Virtually every application for product liability insurance for dietary supplement companies has a question identical or very similar to this: “Is the applicant aware of any fact, circumstance or situation which one might reasonably expect could give rise to a claim that would fall within the scope of the insurance being requested?” Companies subject to the new SAE reporting requirements must ponder this question carefully before responding either "yes" or "no." If a company is maintaining the required SAE records, can the company in good faith answer "no" to the question? Hardly.
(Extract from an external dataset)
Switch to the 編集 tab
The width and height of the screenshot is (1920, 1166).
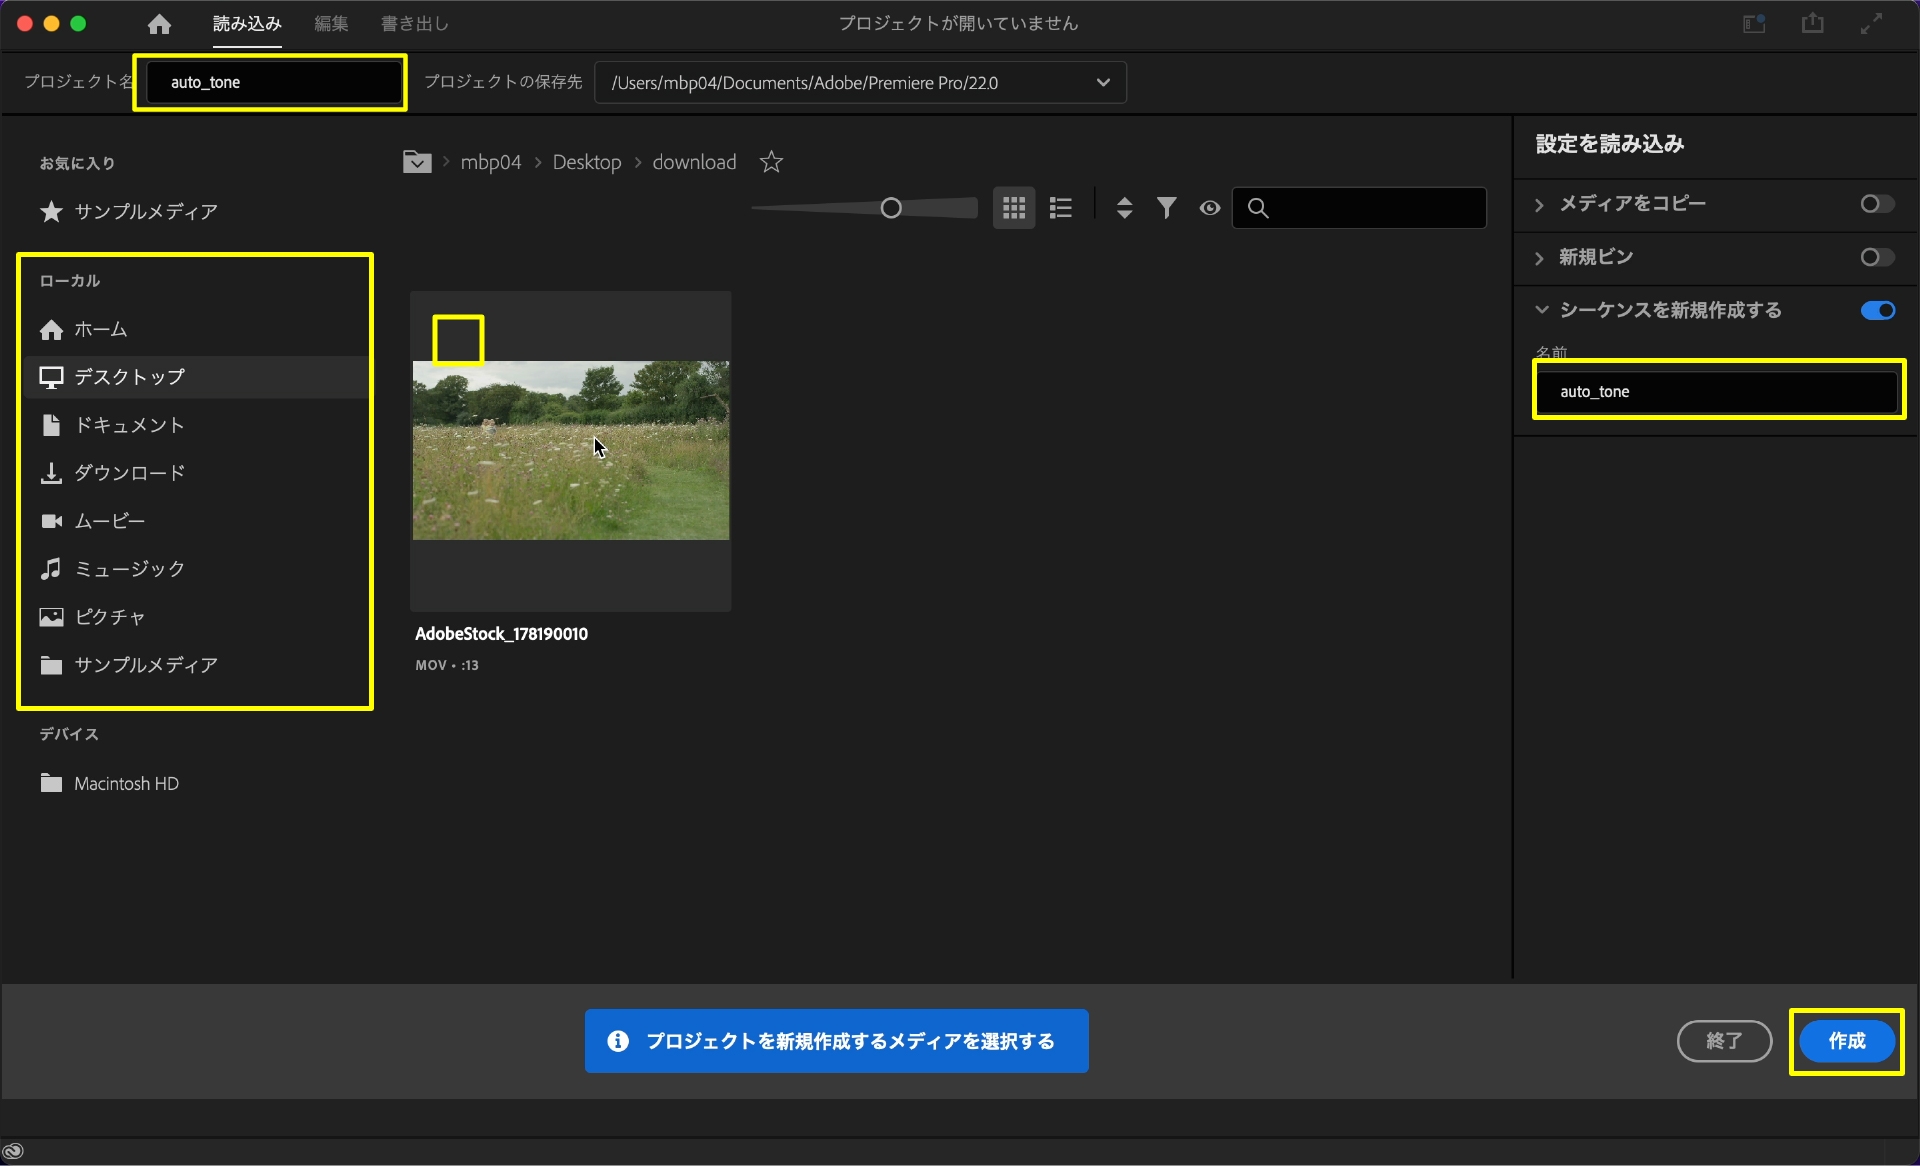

And what are the consequences of answering the question incorrectly? Quite simply, if a lawsuit arises out of a previously documented SAE incident, the insurance company will surely deny the claim once it discovers (and it will) the SAE was documented in the company's files. The insurance company will allege fraud for inducing it to issue a policy based on concealed information. It will not only deny the claim, but most likely will seek to rescind the policy in its entirety.
Thus, the new SAE reporting requirements have introduced a new necessity to disclose such events to a product liability insurance company when applying for the coverage, or risk claim denial when a claim is made.
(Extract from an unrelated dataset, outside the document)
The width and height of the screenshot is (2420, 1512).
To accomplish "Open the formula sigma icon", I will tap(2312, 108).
The GMP (good manufacturing practice) inspection process holds similar peril. It’s common knowledge the number of FDA inspections for GMP compliance have risen dramatically. According to FDA data, only seven GMP inspections occurred in 2008, which increased to 34 in 2009 and to 84 in 2010. As of Sept. 13, there have been 145 inspections in 2011. Many of these inspections have resulted in warning letters to companies citing various violations and calling for a prompt reply outlining remedial steps to be taken. These letters are a matter of public record and can be viewed on FDA's website. With the number of inspections and enforcement actions in general on a rapid rise, it stands to reason that more companies will be receiving a warning letter of some gravity in the future.